The eight specific program features include:
- o 12-month continuous eligibility (Allows full-year enrollment regardless of income or other changes.)
- Elimination or reduced verification of asset requirements
- No requirement for an in-person interview
- Same application and renewal forms for Medicaid and CHIP
- Automatic/administrative renewal (pre-populated form; electronic verification used to streamline renewal)
- Presumptive eligibility (allows health care providers and other entities to screen and presumptively enroll children; children have access to needed benefits while the full eligibility process is being completed)
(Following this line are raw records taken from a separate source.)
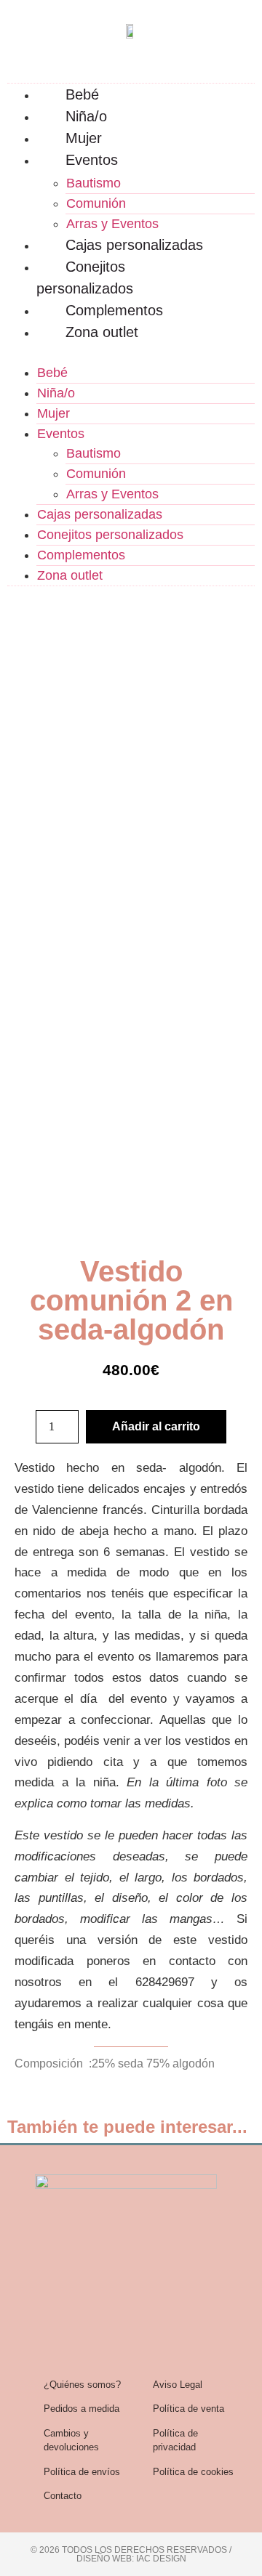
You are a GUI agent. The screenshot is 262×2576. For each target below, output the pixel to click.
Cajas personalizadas (134, 245)
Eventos (92, 160)
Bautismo (93, 183)
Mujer (84, 138)
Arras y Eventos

- Express Lane Eligibility (States can use eligibility findings from other public benefit programs, such as the Supplemental Nutrition Assistance Program (SNAP) to determine eligibility for Medicaid and CHIP.)
- Premium Assistance-
The amount of a state’s bonus correlates with the increase in Medicaid enrollment: the more children enrolled, the higher the bonus. States that increase enrollment more than 10 percent above their baseline receive a larger (Tier 2) bonus. North Carolina reached the Tier 2 bonus this year and last year.
This year, Colorado was the big winner with $42.9 million. (I’m not really sure if “won” is the correct word, but I’m sticking with it for the purposes of this blog). Maryland won $36.4 million. Georgia won $1.9 million. Wisconsin won $23.3 million. Oklahoma, which won a small $481,452, in 2011, won nada in 2012, 2009, and 2010. New Jersey won $22.2 million. Of states actually winning any amount of Performance Bonus, Indiana was the big loser with $1.42 million (not bad for the lowest).
In 2009, North Carolina received zero from the Performance Bonus. Again, in 2010, North Carolina received a big goose egg. In 2011, North Carolina received $11,567,319. Now this year, we received $17.9 million (rounding it to $18 million). Not bad improvement from 2009 and 2010!!! This year, we were the 8th largest winner. Let’s go, North Carolina!!